Exercise objective :: Each line below from the one containing "ประกันภัยการเดินทาง (330, 2416)" through the one containing "ประกันภัยมอเตอ์ไซค์ (328, 2406)" is to be given again exactly, and no line outside that span.

Source records ::
______
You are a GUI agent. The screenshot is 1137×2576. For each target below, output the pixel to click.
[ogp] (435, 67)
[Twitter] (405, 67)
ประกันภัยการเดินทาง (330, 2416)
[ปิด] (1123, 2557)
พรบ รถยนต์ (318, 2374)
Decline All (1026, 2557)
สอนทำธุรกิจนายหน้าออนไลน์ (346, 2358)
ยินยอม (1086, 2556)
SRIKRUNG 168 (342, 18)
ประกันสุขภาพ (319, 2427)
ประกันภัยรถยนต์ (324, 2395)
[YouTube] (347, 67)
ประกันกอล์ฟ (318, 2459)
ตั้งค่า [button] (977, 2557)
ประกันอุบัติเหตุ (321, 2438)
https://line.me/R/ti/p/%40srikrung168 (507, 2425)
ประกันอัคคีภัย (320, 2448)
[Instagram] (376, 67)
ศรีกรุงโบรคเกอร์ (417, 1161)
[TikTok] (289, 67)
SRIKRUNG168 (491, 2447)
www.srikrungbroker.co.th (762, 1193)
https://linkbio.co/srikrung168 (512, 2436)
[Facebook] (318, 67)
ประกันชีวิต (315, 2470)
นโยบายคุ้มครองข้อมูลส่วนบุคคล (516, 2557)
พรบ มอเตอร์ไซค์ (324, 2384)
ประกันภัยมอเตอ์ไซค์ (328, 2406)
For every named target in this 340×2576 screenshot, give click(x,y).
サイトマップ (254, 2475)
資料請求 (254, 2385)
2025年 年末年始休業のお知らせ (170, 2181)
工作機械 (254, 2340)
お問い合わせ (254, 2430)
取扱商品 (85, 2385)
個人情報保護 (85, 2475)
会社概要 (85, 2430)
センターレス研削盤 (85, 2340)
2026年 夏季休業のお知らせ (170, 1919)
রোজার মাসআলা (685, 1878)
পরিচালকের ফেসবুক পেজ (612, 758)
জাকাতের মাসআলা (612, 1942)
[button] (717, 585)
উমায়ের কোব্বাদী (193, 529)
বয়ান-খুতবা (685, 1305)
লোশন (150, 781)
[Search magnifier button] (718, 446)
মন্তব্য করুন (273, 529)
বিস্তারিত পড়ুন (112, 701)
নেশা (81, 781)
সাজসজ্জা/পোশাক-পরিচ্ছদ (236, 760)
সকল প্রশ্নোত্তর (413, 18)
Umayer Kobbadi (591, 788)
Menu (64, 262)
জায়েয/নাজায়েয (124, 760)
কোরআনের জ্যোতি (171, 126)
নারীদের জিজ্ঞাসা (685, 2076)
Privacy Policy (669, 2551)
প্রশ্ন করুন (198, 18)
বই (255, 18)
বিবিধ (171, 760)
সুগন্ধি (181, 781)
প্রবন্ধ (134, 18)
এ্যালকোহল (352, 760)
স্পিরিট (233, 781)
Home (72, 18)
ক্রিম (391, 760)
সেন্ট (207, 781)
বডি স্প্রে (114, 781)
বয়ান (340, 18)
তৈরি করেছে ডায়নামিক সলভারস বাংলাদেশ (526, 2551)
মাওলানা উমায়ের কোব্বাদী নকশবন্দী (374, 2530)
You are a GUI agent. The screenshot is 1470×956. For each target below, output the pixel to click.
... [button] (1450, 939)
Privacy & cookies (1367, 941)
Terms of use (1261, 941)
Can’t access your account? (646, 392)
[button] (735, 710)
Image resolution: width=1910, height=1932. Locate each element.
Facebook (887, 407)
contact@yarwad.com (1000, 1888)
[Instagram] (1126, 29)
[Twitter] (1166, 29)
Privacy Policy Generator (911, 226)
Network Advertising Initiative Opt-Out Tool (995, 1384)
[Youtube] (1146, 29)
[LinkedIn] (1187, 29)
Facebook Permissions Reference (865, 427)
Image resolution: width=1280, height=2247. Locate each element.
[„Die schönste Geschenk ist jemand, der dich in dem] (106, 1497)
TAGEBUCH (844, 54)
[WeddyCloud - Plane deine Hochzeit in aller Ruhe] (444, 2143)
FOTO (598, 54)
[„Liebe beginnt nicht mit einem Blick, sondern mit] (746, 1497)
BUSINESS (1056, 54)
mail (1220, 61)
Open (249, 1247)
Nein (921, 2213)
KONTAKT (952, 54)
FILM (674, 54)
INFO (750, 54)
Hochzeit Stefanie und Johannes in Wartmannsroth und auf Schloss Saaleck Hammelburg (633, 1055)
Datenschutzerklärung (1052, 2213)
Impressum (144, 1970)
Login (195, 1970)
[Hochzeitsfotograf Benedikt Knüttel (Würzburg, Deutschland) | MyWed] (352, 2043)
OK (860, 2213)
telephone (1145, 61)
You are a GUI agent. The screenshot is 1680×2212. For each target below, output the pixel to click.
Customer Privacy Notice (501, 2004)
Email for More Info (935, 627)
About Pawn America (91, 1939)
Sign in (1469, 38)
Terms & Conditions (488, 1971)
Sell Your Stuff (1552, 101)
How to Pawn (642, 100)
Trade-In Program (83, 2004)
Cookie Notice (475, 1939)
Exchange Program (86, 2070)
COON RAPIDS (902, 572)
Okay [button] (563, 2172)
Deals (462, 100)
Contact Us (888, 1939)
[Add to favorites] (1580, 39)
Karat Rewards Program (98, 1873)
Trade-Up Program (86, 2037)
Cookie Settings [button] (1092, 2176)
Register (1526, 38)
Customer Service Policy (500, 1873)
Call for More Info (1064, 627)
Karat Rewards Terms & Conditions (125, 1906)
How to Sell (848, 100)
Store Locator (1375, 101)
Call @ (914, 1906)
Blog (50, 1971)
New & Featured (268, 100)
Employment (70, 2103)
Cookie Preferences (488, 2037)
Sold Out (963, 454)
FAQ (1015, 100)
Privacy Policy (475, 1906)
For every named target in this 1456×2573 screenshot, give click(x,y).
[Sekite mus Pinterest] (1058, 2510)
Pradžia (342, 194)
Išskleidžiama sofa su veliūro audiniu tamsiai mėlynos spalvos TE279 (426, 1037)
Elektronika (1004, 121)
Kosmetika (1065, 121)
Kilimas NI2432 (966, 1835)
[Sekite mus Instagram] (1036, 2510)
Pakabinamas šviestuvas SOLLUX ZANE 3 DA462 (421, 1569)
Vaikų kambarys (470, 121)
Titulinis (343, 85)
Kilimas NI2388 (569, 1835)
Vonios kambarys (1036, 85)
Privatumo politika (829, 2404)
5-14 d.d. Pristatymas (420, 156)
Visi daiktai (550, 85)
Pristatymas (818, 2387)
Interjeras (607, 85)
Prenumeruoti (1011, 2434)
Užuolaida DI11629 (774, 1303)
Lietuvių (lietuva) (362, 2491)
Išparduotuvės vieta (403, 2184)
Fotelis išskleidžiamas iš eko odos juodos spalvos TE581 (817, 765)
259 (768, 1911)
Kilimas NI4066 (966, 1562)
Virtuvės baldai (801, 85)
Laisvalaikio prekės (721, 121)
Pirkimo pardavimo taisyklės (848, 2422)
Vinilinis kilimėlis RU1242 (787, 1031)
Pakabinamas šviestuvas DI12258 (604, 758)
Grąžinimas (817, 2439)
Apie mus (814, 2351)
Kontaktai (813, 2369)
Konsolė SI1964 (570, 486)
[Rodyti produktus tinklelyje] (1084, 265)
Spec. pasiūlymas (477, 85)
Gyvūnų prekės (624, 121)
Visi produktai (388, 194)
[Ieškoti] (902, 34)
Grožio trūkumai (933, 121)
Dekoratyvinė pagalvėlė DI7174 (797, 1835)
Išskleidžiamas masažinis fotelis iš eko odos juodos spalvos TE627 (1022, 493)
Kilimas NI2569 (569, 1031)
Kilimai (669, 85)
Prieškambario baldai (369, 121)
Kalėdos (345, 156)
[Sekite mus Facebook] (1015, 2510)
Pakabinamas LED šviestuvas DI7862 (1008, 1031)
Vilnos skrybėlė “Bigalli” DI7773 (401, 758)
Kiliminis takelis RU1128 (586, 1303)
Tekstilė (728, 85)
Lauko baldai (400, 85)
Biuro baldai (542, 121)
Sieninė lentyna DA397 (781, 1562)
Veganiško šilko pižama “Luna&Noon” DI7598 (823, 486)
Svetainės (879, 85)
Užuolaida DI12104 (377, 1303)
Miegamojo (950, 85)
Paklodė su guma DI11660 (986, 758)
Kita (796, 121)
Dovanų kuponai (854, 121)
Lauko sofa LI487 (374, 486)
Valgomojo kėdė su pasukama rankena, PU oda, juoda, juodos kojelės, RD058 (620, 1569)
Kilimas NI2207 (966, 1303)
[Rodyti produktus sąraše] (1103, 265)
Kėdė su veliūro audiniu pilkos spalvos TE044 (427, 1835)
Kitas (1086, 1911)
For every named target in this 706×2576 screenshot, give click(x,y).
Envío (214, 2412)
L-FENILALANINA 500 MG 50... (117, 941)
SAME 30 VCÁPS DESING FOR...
______
Answer box ::
ประกันภัยการเดินทาง (330, 2416)
[ปิด] (1123, 2557)
พรบ รถยนต์ (318, 2374)
Decline All (1026, 2557)
สอนทำธุรกิจนายหน้าออนไลน์ (346, 2358)
ยินยอม (1086, 2556)
SRIKRUNG 168 (342, 18)
ประกันสุขภาพ (319, 2427)
ประกันภัยรถยนต์ (324, 2395)
[YouTube] (347, 67)
ประกันกอล์ฟ (318, 2459)
ตั้งค่า [button] (977, 2557)
ประกันอุบัติเหตุ (321, 2438)
https://line.me/R/ti/p/%40srikrung168 (507, 2425)
ประกันอัคคีภัย (320, 2448)
[Instagram] (376, 67)
ศรีกรุงโบรคเกอร์ (417, 1161)
[TikTok] (289, 67)
SRIKRUNG168 (491, 2447)
www.srikrungbroker.co.th (762, 1193)
https://linkbio.co/srikrung168 (512, 2436)
[Facebook] (318, 67)
ประกันชีวิต (315, 2470)
นโยบายคุ้มครองข้อมูลส่วนบุคคล (516, 2557)
พรบ มอเตอร์ไซค์ (324, 2384)
ประกันภัยมอเตอ์ไซค์ (328, 2406)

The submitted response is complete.